Dos nuevos episodios de forcejeos e intercambio de insultos por el orden del día llevaron al presidente de la Cámara de Diputados, Israel Huaytari (MAS), a declarar un nuevo cuarto intermedio, sin hora de reinicio. Fue exactamente a la medianoche de este martes. En ese momento se trataban los créditos externos pendientes y los proyectos de ley de cese de funciones de los magistrados prorrogados.
Hasta esa hora no había cambios en las posturas de las fuerzas políticas que conforman la Cámara Baja. Tras reanudarse la 57° sesión ordinaria, un poco antes de las 15:00, el debate volvió a centrase en el orden del día: ‘evistas’ y opositores, como la semana pasada, exigieron su modificación y que se traten los proyectos de Ley 073 y 075 de suspensión de plazos procesales y cese de funciones de los magistrados prorrogados antes que los créditos externos que reclama el Gobierno. Los ‘arcistas’, igualmente, no se movieron de su posición y demandaron tratar y aprobar, con prioridad, los créditos internacionales.
Las intervenciones, con reproches mutuos por la violencia que se desató el pasado jueves por la misma causa, giraron en torno al orden del día por casi cinco horas continuas, hasta que el presidente Huaytari, al no presentarse más mociones, intentó dar curso a la lectura de correspondencia, lo que provocó un nuevo forcejeo en la testera, esta vez protagonizado por diputadas de la oposición y del ‘arcismo’.
Dos legisladoras de CC y Creemos subieron hasta la testera para exigir que se cambie el orden del día y evitar que el segundo secretario, Juan José Huanca, siguiera con la lectura de la correspondencia, y parlamentarias ‘arcistas’ acudieran en “defensa” de Huaytari y del propio Huanca. Se registraron empujones e insultos en medio de gritos de “¡votación, votación, votación!”.
A continuación, Huaytari declaró un cuarto intermedio en sala hasta ‘despejar’ la testera.

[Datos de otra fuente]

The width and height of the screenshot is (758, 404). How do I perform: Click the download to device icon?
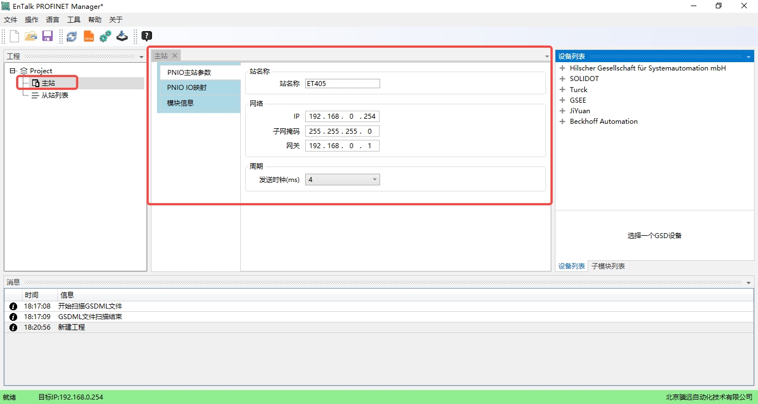tap(122, 37)
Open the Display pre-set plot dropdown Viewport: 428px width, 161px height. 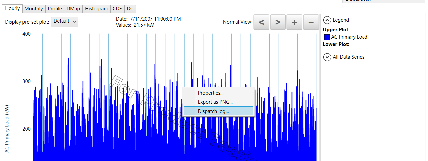[64, 22]
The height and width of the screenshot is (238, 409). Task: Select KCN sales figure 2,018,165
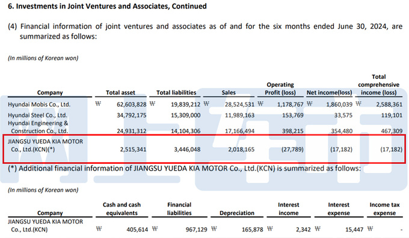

Las legisladoras, entretanto, decidieron no moverse.
Cuatro horas después, cerca de la medianoche, Huaytari reanudó la sesión, protegido por una barrera de legisladoras ‘arcistas’, que impedían que las opositoras llegaran hasta el presidente y el segundo secretario. Sin embargo, tras nuevos forcejeos, se declaró un nuevo cuarto intermadio en sala.